Jean-François Le Drian@JF_LE_DRIAN
Aujourd’hui, il ne fait guère de doute que le massacre de Maïdan fut bien une opération sous faux drapeau.
Des recherches universitaires approfondies, ainsi que les conclusions du verdict du procès du massacre de Maïdan rendu par le tribunal du district de Sviatoshyn à Kiev en octobre 2023, ont établi avec un degré élevé de certitude que les tirs du 20 février 2014 ont constitué une opération sous faux drapeau.
Cette opération fut déterminante dans le renversement du président Viktor Yanoukovytch, élu démocratiquement en 2010.
L’analyse exhaustive de Katchanovski, fondée sur des vidéos synchronisées, des expertises balistiques et médicales, des trajectoires de balles, des témoignages de centaines de témoins (dont la majorité des blessés parmi les manifestants) et les confessions de snipers autoproclamés de Maïdan (y compris d’ex-militaires géorgiens), démontre que la plupart des tirs mortels contre les manifestants et les policiers provenaient de bâtiments contrôlés par les opposants (notamment l’Hôtel Ukraina et le Conservatoire de musique).

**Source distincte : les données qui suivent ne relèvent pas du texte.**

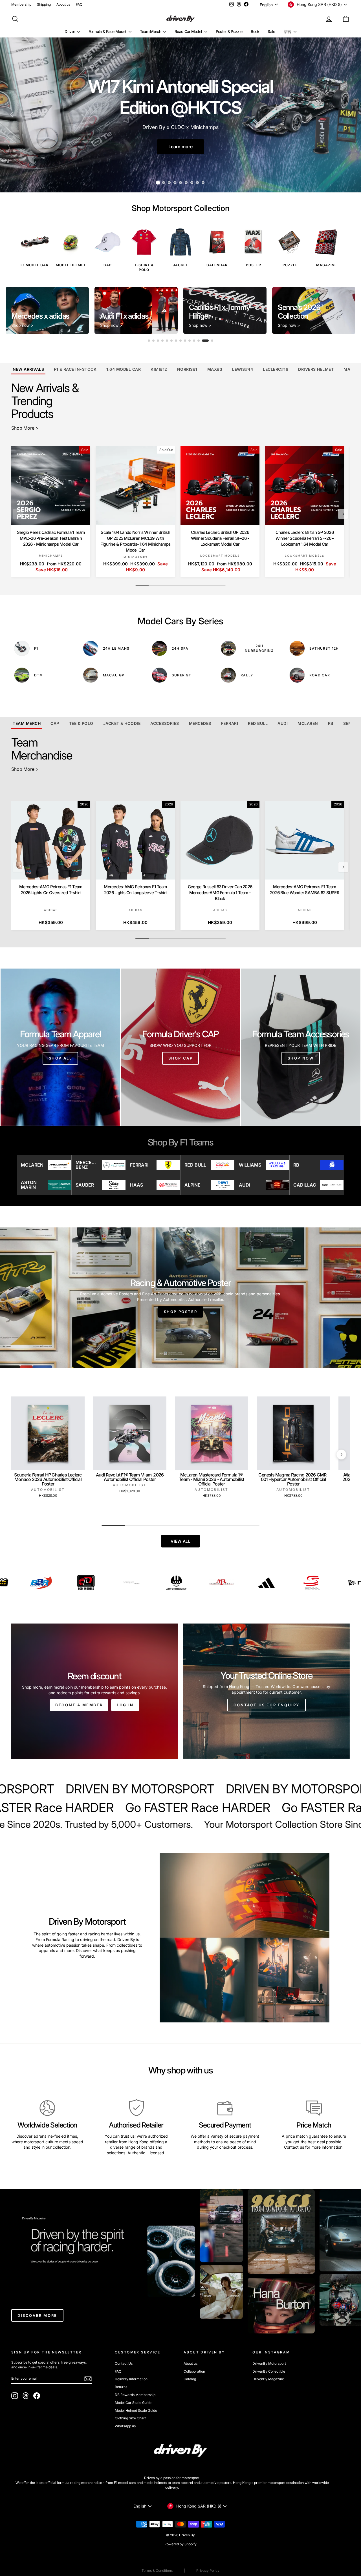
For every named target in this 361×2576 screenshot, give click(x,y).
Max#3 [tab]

Le verdict du procès, d’environ un million de mots, confirme explicitement que de nombreux manifestants et policiers ont été tués ou blessés depuis ces positions contrôlées par Maïdan, sans aucune preuve d’ordres émanant du gouvernement Yanoukovytch ni d’implication russe.
Bien que ces conclusions se heurtent encore au récit médiatique dominant — le récit officiel ukrainien continuant souvent d’attribuer l’ensemble des tirs aux forces gouvernementales —, le corpus empirique accumulé (vidéos, analyses forensiques, témoignages judiciaires et éléments du verdict ukrainien lui-même) rend de plus en plus difficile leur réfutation factuelle sérieuse.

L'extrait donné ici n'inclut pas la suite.